[SOURCE INFORMATION]
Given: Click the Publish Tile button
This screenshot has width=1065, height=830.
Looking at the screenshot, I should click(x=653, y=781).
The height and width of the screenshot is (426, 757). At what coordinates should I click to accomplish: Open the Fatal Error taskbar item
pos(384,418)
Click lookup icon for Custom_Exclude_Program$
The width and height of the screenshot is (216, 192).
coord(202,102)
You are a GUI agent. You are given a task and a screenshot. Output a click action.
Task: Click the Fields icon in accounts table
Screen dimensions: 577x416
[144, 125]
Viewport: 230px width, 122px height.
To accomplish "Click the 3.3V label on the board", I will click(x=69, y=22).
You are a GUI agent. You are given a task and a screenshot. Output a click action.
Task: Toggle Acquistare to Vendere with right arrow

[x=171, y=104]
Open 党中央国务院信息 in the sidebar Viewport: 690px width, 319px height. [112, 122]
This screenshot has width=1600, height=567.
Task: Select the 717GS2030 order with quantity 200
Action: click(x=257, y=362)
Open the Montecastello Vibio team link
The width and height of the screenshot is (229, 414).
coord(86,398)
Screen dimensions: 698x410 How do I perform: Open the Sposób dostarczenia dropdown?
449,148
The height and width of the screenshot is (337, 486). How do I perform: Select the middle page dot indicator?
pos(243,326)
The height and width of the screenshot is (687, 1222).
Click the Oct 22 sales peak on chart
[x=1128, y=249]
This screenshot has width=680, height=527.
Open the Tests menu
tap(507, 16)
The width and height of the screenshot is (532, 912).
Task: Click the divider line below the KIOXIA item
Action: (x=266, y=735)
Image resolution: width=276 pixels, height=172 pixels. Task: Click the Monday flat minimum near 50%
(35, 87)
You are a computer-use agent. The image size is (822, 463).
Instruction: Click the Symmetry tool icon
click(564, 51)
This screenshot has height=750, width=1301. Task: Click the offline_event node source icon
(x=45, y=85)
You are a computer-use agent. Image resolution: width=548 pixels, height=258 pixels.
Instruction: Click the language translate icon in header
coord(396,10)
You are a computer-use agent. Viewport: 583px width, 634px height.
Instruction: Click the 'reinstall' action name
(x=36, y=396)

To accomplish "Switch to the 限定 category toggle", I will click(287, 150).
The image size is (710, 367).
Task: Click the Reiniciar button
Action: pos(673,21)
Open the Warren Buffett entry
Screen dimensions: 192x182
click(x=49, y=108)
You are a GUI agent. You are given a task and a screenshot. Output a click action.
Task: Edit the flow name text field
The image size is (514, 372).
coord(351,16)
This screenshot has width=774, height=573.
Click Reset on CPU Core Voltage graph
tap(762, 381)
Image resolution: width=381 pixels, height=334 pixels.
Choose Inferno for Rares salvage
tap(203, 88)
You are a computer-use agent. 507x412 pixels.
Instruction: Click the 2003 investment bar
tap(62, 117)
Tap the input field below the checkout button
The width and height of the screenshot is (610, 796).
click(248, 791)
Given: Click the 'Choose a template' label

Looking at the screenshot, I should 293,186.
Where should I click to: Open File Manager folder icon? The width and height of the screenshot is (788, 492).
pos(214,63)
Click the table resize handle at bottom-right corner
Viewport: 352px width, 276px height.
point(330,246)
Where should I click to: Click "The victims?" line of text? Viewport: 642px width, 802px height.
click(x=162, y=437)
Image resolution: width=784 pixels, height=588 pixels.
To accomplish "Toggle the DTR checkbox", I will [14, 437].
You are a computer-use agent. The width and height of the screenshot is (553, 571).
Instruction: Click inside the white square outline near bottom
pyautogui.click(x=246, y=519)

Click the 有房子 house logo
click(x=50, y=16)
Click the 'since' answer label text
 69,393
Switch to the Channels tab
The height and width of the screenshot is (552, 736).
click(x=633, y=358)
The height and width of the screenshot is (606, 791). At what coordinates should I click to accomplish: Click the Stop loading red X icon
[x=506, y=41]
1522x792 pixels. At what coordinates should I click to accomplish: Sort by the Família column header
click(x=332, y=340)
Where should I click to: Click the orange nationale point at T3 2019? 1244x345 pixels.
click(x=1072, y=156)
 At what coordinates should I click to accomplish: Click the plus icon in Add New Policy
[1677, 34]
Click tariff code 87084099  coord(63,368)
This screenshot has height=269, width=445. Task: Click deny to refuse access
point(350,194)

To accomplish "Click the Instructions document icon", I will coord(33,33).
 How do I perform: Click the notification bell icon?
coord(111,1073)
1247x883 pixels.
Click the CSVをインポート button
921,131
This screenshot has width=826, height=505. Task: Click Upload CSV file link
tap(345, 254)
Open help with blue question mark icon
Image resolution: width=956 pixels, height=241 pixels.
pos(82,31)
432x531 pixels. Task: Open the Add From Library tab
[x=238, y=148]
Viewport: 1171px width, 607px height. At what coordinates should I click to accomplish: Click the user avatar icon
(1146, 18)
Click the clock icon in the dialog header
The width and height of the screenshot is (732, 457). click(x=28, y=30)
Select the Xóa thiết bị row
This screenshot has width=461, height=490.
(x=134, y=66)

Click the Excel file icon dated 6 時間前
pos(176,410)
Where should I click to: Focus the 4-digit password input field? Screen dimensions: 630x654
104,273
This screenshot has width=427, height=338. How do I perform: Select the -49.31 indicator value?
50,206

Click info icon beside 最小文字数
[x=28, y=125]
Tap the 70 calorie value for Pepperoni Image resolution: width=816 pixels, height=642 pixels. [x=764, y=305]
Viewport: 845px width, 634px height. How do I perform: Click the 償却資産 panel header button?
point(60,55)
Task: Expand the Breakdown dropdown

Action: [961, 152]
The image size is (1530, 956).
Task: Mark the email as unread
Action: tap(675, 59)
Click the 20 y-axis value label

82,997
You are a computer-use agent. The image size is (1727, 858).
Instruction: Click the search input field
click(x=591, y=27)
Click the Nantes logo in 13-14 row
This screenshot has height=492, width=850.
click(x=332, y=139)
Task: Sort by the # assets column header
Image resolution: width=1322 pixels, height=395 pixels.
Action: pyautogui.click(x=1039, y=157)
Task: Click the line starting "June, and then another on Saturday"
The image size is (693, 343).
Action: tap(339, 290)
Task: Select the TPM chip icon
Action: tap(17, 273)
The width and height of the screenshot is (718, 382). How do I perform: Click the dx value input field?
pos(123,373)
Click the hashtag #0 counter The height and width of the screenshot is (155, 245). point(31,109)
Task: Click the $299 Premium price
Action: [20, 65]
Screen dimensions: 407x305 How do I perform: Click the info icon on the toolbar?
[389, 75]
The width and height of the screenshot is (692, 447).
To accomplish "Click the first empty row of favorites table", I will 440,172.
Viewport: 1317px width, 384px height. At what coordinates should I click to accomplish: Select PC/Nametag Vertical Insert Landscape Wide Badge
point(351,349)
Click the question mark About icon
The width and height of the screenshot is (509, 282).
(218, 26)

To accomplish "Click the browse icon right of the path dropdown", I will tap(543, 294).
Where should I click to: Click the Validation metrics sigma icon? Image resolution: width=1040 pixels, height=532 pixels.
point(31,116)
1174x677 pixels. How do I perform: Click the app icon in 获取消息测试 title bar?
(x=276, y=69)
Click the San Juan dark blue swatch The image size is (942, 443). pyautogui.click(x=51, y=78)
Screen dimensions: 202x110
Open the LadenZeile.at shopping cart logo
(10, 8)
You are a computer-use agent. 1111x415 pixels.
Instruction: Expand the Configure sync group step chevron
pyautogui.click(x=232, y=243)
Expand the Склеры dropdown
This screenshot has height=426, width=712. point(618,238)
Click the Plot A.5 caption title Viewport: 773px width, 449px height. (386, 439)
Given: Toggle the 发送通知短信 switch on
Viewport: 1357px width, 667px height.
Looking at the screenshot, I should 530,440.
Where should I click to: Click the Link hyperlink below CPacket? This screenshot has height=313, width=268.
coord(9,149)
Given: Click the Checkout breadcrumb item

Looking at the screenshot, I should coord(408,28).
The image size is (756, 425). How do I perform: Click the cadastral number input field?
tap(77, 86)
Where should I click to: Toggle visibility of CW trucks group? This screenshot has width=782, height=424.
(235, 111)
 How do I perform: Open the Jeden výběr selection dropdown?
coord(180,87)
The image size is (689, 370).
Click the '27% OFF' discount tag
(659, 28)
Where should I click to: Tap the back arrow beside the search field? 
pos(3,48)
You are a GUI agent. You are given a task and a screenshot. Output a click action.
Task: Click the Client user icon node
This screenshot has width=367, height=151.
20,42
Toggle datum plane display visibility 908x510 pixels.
[/SOURCE INFORMATION]
(TASK GOAL):
Pull each line containing the word "computer" out of the data above.

(TASK RESPONSE):
You are a computer-use agent. The image size is (822, 463).
You are a computer-use agent. Image resolution: width=548 pixels, height=258 pixels.
You are a computer-use agent. Viewport: 583px width, 634px height.
You are a computer-use agent. 507x412 pixels.
You are a computer-use agent. The width and height of the screenshot is (553, 571).
You are a computer-use agent. The image size is (1727, 858).
You are a computer-use agent. 1111x415 pixels.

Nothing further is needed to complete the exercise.